* Work required:
Exclude pictures; retype the lines below from the line containing "Página inicial (65, 237)" through the end of the records, both ends kept.

* Materials provided:
━━━━━━━━━━
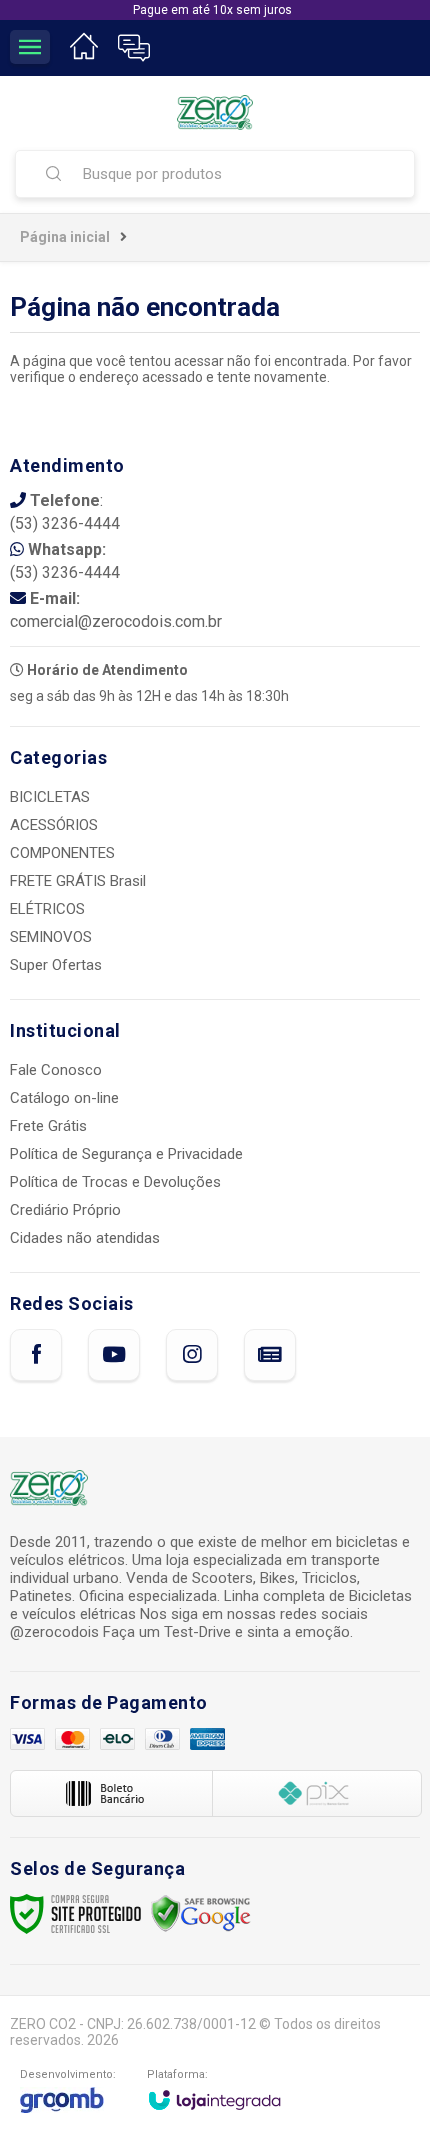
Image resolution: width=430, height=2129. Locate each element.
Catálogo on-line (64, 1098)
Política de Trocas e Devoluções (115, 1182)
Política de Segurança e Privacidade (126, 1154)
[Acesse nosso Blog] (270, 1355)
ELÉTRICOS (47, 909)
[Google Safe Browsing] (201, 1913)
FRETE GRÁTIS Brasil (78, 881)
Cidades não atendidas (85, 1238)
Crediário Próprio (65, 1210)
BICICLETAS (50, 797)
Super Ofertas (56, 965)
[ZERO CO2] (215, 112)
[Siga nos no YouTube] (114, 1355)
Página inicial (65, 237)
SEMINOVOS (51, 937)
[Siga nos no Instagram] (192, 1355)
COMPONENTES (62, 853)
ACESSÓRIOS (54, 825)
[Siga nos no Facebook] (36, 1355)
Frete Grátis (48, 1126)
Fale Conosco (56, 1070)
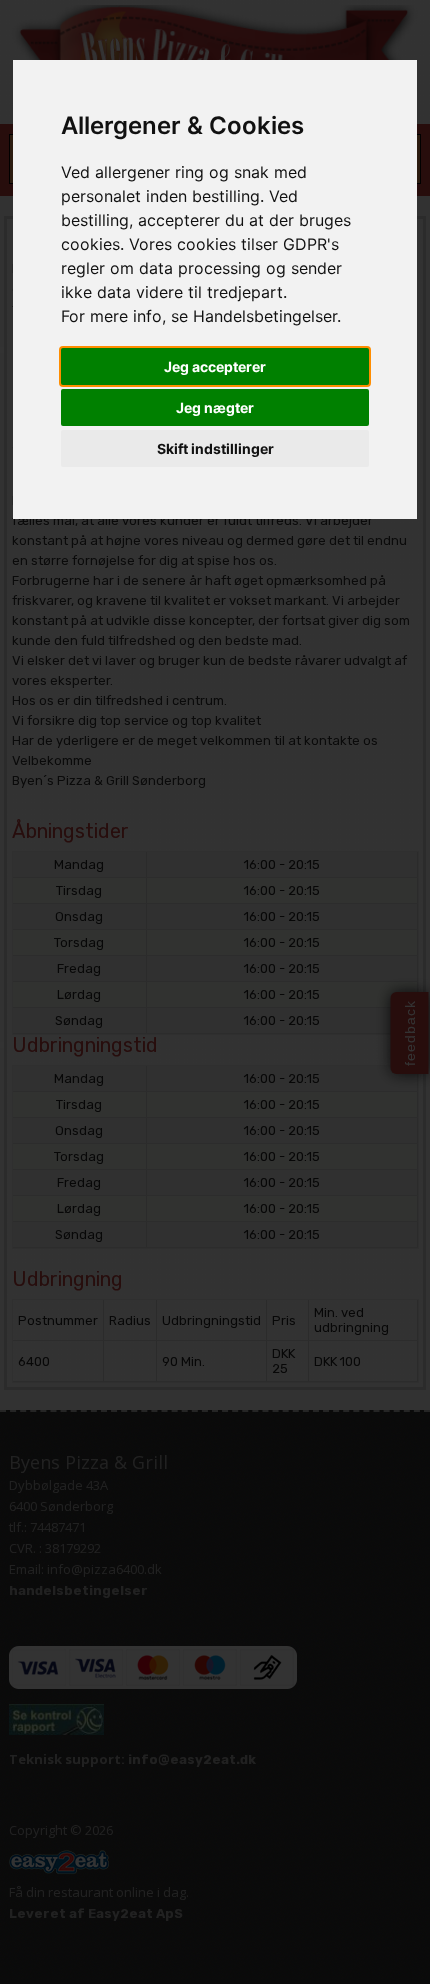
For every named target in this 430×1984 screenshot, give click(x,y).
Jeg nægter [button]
━━━━━━━━━━
* Solution to the problem:
Página inicial (65, 237)
SEMINOVOS (51, 937)
[Siga nos no Instagram] (192, 1355)
COMPONENTES (62, 853)
ACESSÓRIOS (54, 825)
[Siga nos no Facebook] (36, 1355)
Frete Grátis (48, 1126)
Fale Conosco (56, 1070)
For every named target in this 430×1984 screenshot, give click(x,y).
Jeg nægter [button]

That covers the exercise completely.